IIF’s Dallara due in Athens as PSI talks start to bear fruit
“A part of the talks relates to the coupon, the jurisdiction under which the bonds will be issued and a whole series of other parameters,” Sachinidis told Real FM radio on Tuesday. While no final agreement has been reached yet, “there are developments,” and the negotiations “are at a satisfactory point,” he said.
Olli Rehn, the European Union’s economic and monetary affairs commissioner, said on Tuesday that the negotiators were “about to finalize shortly.”
Activity is generally stepping up though as a deal looks closer than ever. Late on Tuesday, International Monetary Fund Managing Director Christine Lagarde met German Chancellor Angela Merkel in Berlin to discuss the progress in the Greek PSI plan, before heading to Paris for talks with French President Nicolas Sarkozy.
“The voluntary restructuring of Greece’s debt must be moved forward,” Merkel had told reporters in Berlin on Monday after talks with Sarkozy.

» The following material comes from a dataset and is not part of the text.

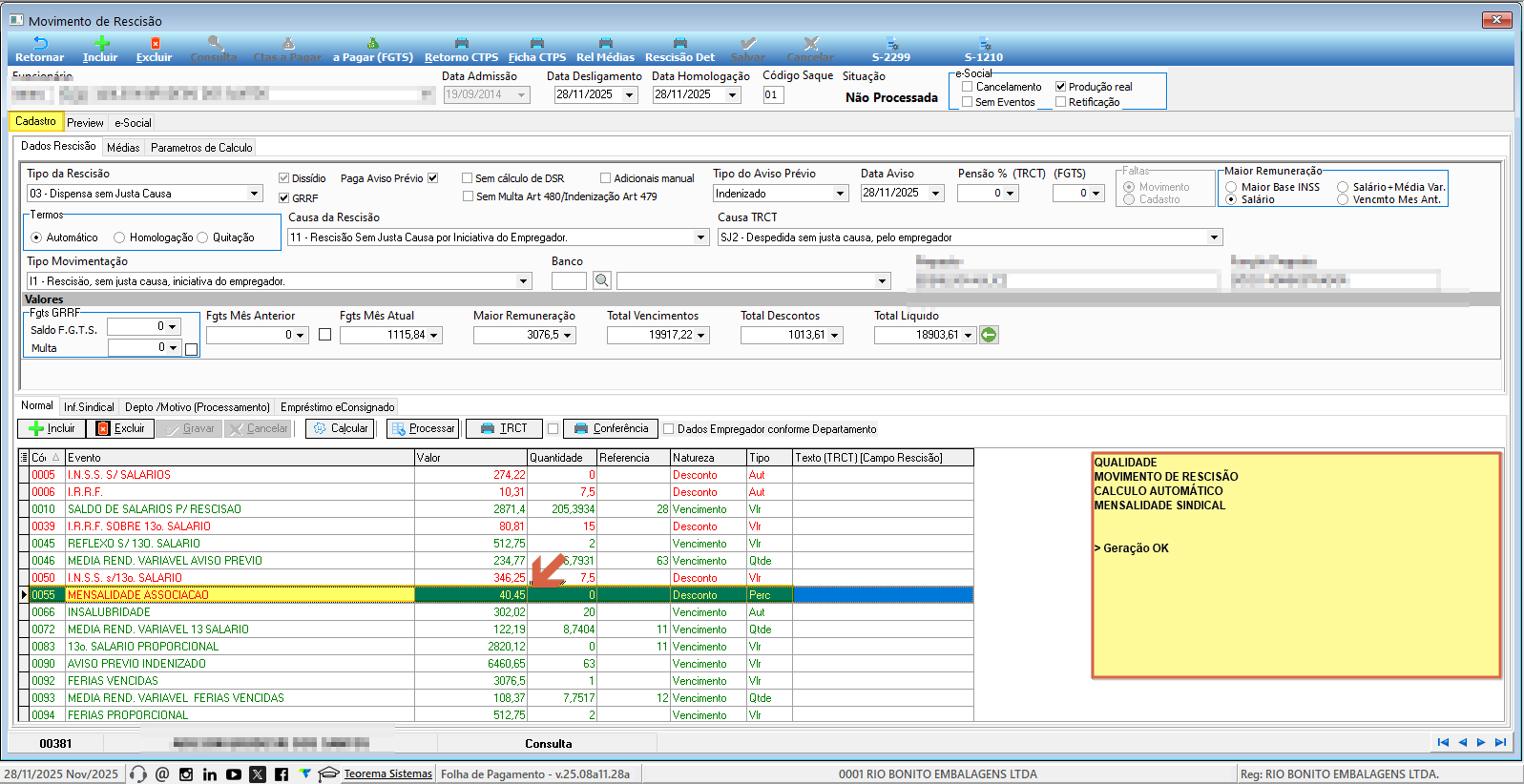Open the Ficha CTPS printer icon
Viewport: 1524px width, 784px height.
pos(537,44)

“In our view, the second Greek program, including the debt restructuring, has to be carried out quickly now because otherwise it won’t be possible to pay out the next tranche for Greece.”
On Wednesday the head of the Institute of International Finance (IIF), Charles Dallara, is due to arrive in Athens, where he will meet with Prime Minister Lucas Papademos and Finance Minister Evangelos Venizelos.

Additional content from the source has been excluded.